-------- Bereitgestellte Daten --------

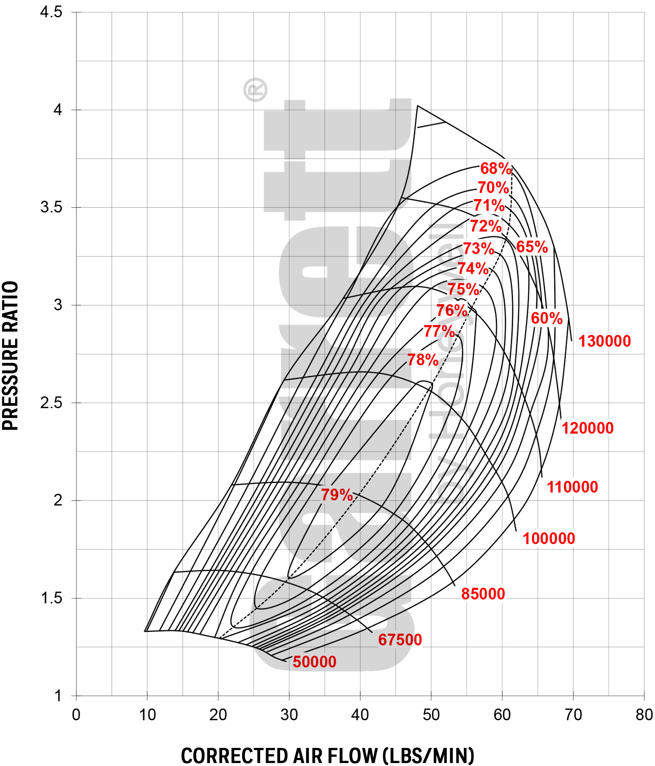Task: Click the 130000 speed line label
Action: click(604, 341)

--------
-------- Bereitgestellte Daten --------

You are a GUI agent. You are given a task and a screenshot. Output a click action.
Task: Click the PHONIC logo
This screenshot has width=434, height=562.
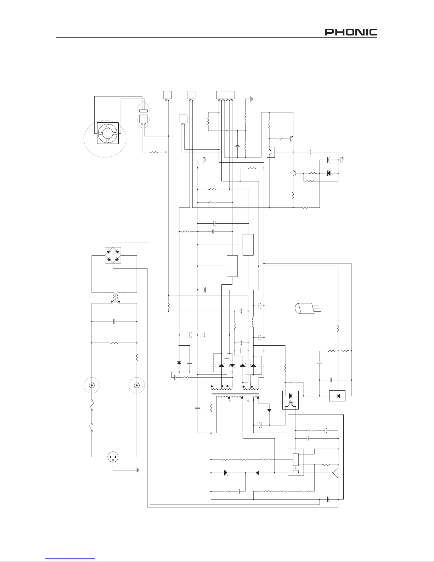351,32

--------

Sammle aus dem Material alle Zeilen, in denen die Zeichenfolge „screenshot“ vorkommt. Groß- und Kleinschreibung werden dabei unterschieden.

## Musterlösung
You are a GUI agent. You are given a task and a screenshot. Output a click action.
This screenshot has width=434, height=562.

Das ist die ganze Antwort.